By Paul Abelson, senior technical editor
Q. I have owned several trucks throughout the last 35 years, and am a big believer in using Pencool in the coolant. However, now the trucks all come with extended-life coolant (ELC), mostly orange colored, and there seems to be some confusion about mixing the two. Give me the straight scoop. Do I need the Pencool with the orange? Will it hurt the coolant to add the Pencool?
A. You do not need Pencool, supplements or other coolant additive (SCA) when using ELC – provided you have not diluted the orange coolant with traditional green coolant. If there is more than 10 to 15 percent green coolant, you have two choices:
- Flush the cooling system and refill with ELC, or
- Treat all the coolant as conventional and test for SCAs at every oil drain interval.
If indicated, add SCAs or use a Penray (maker of Pencool) Need Release filter or other filter containing a SCA recharge.

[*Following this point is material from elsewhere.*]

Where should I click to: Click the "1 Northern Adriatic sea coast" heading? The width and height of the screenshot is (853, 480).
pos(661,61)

The Need Release filter has membranes that dissolve when necessary by the chemical balance in the coolant. Although the process is automatic and each filter lasts about a year, you should still use test strips to check SCA balance at every oil change.

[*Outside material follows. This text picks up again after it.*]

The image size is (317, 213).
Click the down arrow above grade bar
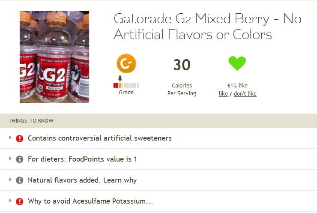pos(120,78)
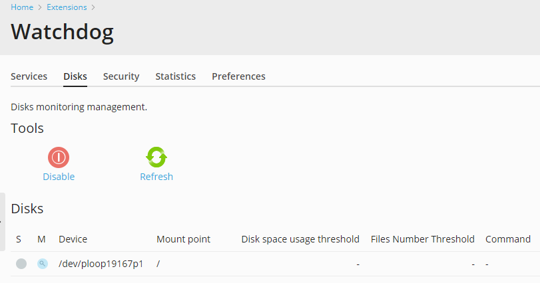Open Extensions breadcrumb link

[x=67, y=7]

Many SCA-containing filters release their entire charge when put in service. The Penray filter releases SCAs in batches, so the coolant is not over- or under-charged, Baldwin makes a Controlled Release Coolant Filter with SCAs that dissolve into the coolant at a steady rate when exposed to heat and coolant flow. This, too, prevents improper dosing.

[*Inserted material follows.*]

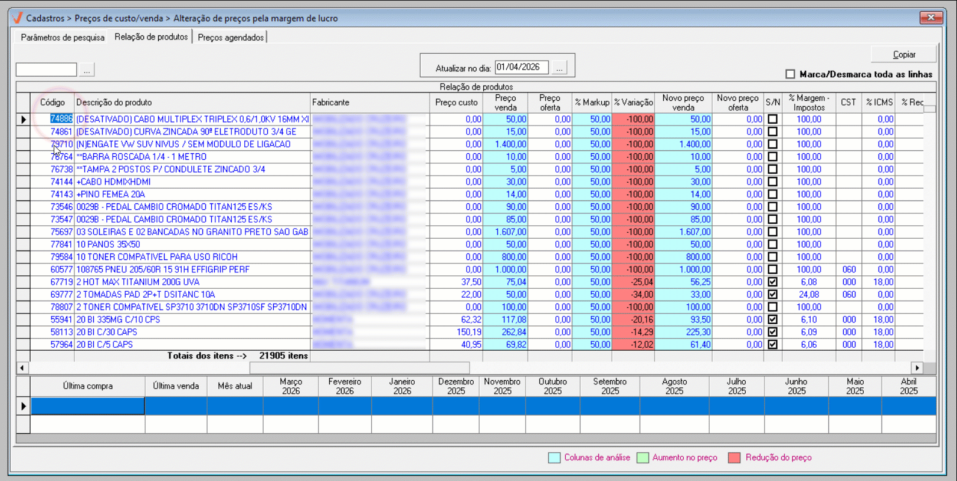Uncheck S/N box for product 57964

Insufficient SCAs will result in poorly lubricated water pumps, cylinder liner pitting and more. An SCA overcharge can result in abrasive deposits in the coolant and premature water pump failure.
I would not add the Pencool, Need Release or Baldwin filter to ELC coolant. They are not needed with the organic acid technology used with ELC and will only contaminate that coolant. There are extenders for ELCs that add 200,000 miles or more to coolant life. Use the extenders only once – after one addition of extender, drain and flush coolant.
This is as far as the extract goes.